He stands at last in the vast and lovely meadow,
Beyond the green gate at the lane's far end;
Where climb the pleasant slopes that rise unshadowed,
With fair skys bent upon the earth's green bend.
In his new fields there is no need for portals,
No fence forbids, no warning post, no bar,
He looks back, waves high, and knows contentment
Seeing that he has left each gate ajar.

On Sunday, April 20, 2008, the congregeation of Penn Yan First Baptist received the news that Ralph W. Seager had just passed "beyond the Green Gate". He was a very young 96 years of age, retaining his sharpness of mind, quick wit and love of story telling to the very end.
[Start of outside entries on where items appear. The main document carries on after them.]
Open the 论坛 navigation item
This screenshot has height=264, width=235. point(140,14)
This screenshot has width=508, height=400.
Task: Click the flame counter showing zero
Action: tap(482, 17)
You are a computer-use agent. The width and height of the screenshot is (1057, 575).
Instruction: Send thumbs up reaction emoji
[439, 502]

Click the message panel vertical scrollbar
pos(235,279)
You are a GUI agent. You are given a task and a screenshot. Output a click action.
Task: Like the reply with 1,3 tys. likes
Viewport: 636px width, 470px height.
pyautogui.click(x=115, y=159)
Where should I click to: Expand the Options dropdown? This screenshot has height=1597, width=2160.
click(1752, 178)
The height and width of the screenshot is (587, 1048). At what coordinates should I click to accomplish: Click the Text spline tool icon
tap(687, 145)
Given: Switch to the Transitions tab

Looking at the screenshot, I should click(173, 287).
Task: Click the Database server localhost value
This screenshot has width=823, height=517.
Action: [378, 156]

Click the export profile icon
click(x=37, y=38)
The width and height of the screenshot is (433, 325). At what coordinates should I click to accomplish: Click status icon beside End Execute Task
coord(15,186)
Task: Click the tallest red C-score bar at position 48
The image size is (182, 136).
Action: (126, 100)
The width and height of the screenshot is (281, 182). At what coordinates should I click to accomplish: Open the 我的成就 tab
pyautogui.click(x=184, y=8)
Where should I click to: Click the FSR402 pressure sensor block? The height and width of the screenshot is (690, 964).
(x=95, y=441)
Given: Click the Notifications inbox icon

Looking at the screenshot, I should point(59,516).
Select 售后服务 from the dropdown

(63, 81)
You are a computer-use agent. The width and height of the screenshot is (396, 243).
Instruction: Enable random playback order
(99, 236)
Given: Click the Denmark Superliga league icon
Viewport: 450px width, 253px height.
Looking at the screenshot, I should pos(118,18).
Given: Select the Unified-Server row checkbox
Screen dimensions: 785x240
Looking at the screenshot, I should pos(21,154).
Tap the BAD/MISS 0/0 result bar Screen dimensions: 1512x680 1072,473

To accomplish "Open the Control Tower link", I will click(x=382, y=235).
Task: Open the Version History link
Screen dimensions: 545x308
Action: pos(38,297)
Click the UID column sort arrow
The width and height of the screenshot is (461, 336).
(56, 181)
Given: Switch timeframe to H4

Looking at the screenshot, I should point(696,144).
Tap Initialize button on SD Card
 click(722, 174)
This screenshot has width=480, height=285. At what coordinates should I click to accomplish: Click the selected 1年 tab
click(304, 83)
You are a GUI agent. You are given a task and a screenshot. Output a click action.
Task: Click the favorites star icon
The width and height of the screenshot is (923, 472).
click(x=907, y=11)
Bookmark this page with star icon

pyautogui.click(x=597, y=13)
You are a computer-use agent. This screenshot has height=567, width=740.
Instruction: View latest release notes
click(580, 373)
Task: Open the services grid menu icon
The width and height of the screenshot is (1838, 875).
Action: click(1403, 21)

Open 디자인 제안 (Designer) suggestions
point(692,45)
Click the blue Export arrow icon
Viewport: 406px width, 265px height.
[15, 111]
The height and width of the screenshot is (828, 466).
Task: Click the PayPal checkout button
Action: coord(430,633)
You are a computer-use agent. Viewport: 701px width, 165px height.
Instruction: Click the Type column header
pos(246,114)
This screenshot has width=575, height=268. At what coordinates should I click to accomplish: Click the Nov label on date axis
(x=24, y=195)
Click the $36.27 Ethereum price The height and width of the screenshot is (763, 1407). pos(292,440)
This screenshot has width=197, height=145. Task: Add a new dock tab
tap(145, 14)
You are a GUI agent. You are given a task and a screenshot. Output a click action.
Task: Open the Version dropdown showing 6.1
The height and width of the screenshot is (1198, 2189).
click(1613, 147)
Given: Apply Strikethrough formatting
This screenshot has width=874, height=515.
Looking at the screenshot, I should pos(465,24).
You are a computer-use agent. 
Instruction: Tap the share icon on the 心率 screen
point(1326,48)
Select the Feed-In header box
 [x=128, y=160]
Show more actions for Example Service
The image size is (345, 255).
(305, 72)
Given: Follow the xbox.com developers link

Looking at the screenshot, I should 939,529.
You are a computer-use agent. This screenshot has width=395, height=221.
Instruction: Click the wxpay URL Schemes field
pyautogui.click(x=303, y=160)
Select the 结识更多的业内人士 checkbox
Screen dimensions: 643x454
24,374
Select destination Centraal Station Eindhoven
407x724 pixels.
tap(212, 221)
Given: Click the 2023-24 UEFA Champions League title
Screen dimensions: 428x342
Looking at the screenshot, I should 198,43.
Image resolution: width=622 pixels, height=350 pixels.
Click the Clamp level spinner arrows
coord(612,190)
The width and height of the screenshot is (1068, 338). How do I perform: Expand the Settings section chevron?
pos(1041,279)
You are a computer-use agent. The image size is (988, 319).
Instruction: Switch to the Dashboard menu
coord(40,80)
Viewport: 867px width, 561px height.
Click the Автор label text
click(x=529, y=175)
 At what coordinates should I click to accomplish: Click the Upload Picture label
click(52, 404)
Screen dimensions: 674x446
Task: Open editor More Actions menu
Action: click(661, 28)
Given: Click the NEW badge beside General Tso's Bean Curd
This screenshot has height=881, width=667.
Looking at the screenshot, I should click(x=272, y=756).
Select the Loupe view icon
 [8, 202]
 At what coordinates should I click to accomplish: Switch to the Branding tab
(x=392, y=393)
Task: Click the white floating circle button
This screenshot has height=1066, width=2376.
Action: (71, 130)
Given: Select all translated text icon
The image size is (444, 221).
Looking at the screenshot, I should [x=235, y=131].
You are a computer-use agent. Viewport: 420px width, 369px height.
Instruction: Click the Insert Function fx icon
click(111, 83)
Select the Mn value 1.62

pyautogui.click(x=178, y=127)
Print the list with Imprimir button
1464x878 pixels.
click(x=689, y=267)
The one thing he missed in life was his beloved wife and school time sweetheart, Ruth, who had passed away nearly three years before.

Ralph was truly a poet laureate. His biographical data is included in "Who's Who in Poetry". He received the "Certificate of Merit for Distinguished Contributions to Poetry" from the "International Who's Who in Poetry, Cambridge, England".

Ralph authored numerous books of poetry including the award winning and acclaimed "Beyond The Green Gate" and "Wheatfields and Vineyards". He directed more than thirty poetry workshops at nationally established writers' conferences, and served as a finalist judge in city, regional and state poetry contests. His poetry has been read worldwide by Basil Rathbone over NBC's Monitor program, on the Coptic Church program over Cairo Radio in Egypt, over Armed Service Radio, and on networks in the greater Chicago area. Many magazines including the Christmas 2004 issue of Ideals Magazine carried poems and articles by Ralph.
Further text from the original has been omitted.